"Nous dénonçons sans équivoque l'occupation temporaire de la République autonome de Crimée et de la ville de Sébastopol par la Russie", assurent les sept pays les plus riches du monde quasiment sept ans jours pour jour après le début du conflit. "Nous ne reconnaissons pas, et ne reconnaîtrons pas les tentatives de la Russie visant à légitimer cette occupation".

Cette déclaration rejoint les propos du président américain Joe Biden lequel avait affirmé fin février qu'il n'accepterait "jamais" l'annexion par la Russie de la péninsule de Crimée en Ukraine.

Signe de la volonté de la nouvelle administration américaine de s'opposer plus fermement à la Russie: M. Biden a qualifié mercredi le président russe Vladimir Poutine de "tueur", provoquant la colère de Moscou.

Le conflit entre les combattants soutenus par la Russie et les troupes ukrainiennes a fait plus de 13.000 morts depuis 2014, quand la Russie a annexé la Crimée et que des forces pro-russes dans l'Est de l'Ukraine se sont rebellées contre Kiev.
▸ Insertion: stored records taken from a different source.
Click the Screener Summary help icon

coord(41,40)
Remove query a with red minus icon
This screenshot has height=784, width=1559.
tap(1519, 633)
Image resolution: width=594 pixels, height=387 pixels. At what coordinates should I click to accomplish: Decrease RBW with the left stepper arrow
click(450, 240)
"Sept ans après l'annexion illégitime et illégale de la République autonome de Crimée et de la ville de Sébastopol par la Russie, nous réaffirmons notre soutien inébranlable et notre attachement à l'indépendance, à la souveraineté et à l'intégrité territoriale de l'Ukraine dans ses frontières internationalement reconnues", insistent les ministres des Affaires étrangères du G7 (Allemagne, Canada, États-Unis, France, Italie, Japon et Royaume-Uni) ainsi que le haut-représentant de l'Union européenne.
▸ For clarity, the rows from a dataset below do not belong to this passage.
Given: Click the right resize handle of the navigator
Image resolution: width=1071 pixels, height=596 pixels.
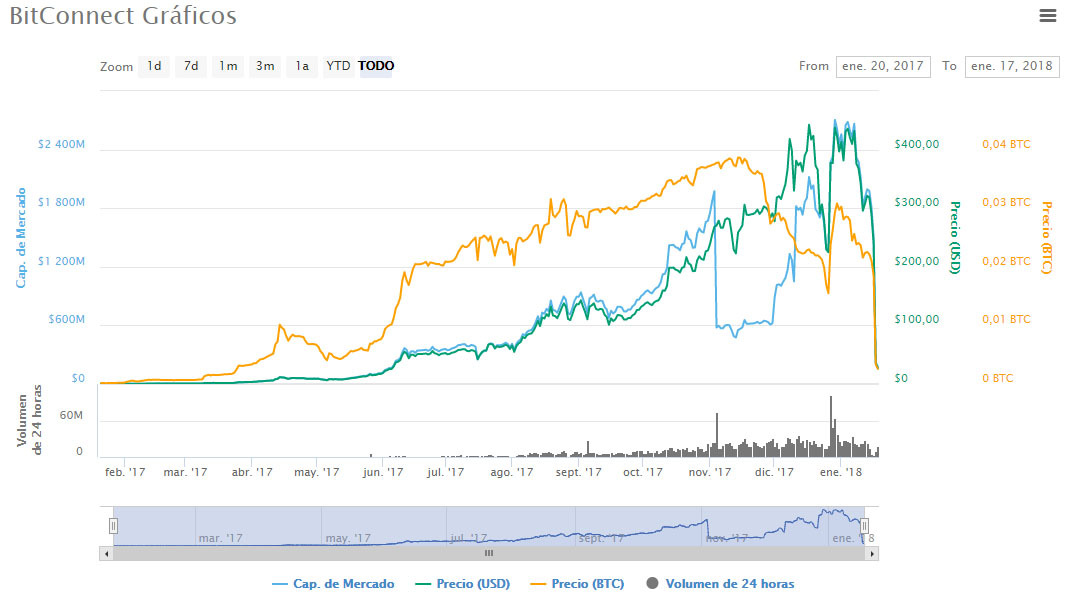Looking at the screenshot, I should pyautogui.click(x=866, y=524).
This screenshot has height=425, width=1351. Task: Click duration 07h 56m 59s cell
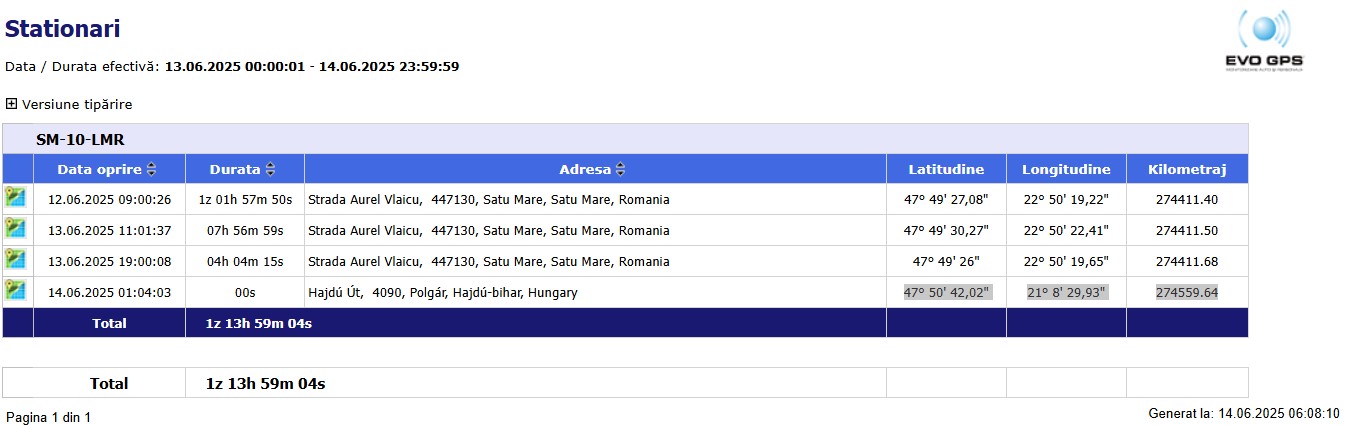(x=245, y=231)
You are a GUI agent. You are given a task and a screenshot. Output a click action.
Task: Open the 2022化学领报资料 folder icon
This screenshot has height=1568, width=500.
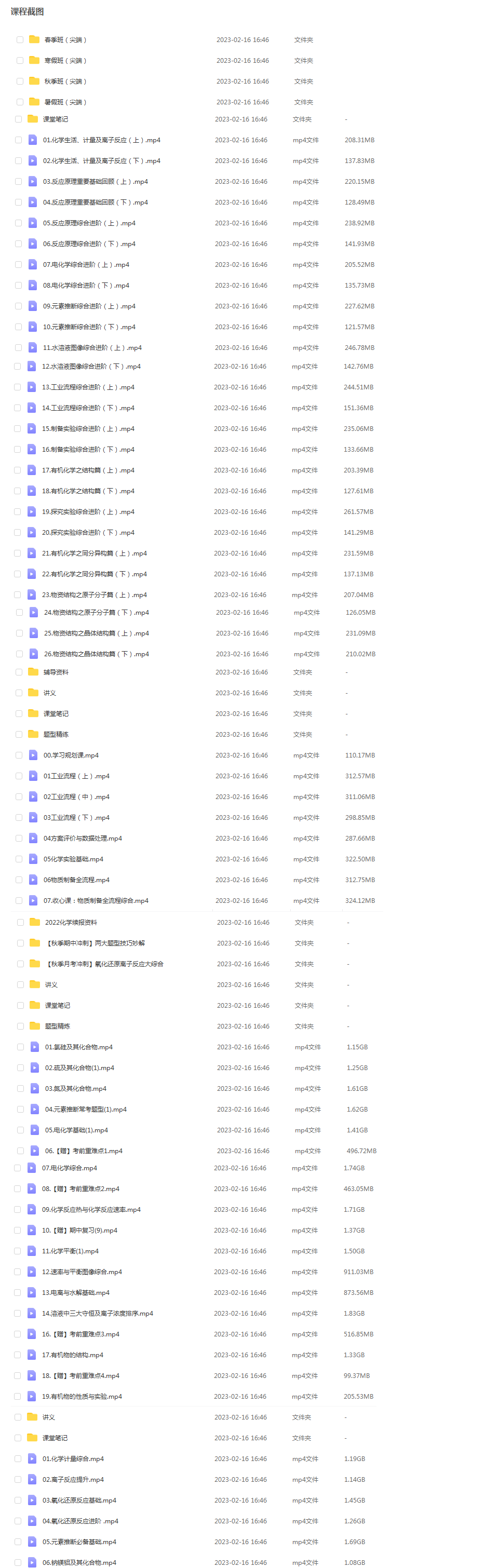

"En faisant usage de la force contre l'intégrité territoriale de l'Ukraine, la Russie a ouvertement violé le droit international et contrevenu à ces principes", ajoutent-ils.

Les signataires s'opposent "fermement à la poursuite de la déstabilisation de l'Ukraine par la Russie, et notamment aux actions que celle-ci mène dans certaines zones des régions de Donetsk et de Lougansk, au mépris des engagements qu'elle a pris dans le cadre des accords de Minsk".

"L'avènement de la paix passe par la mise en oeuvre totale des accords de Minsk. La Russie est partie au conflit en Ukraine orientale, et non médiatrice dans ce conflit", poursuivent-ils.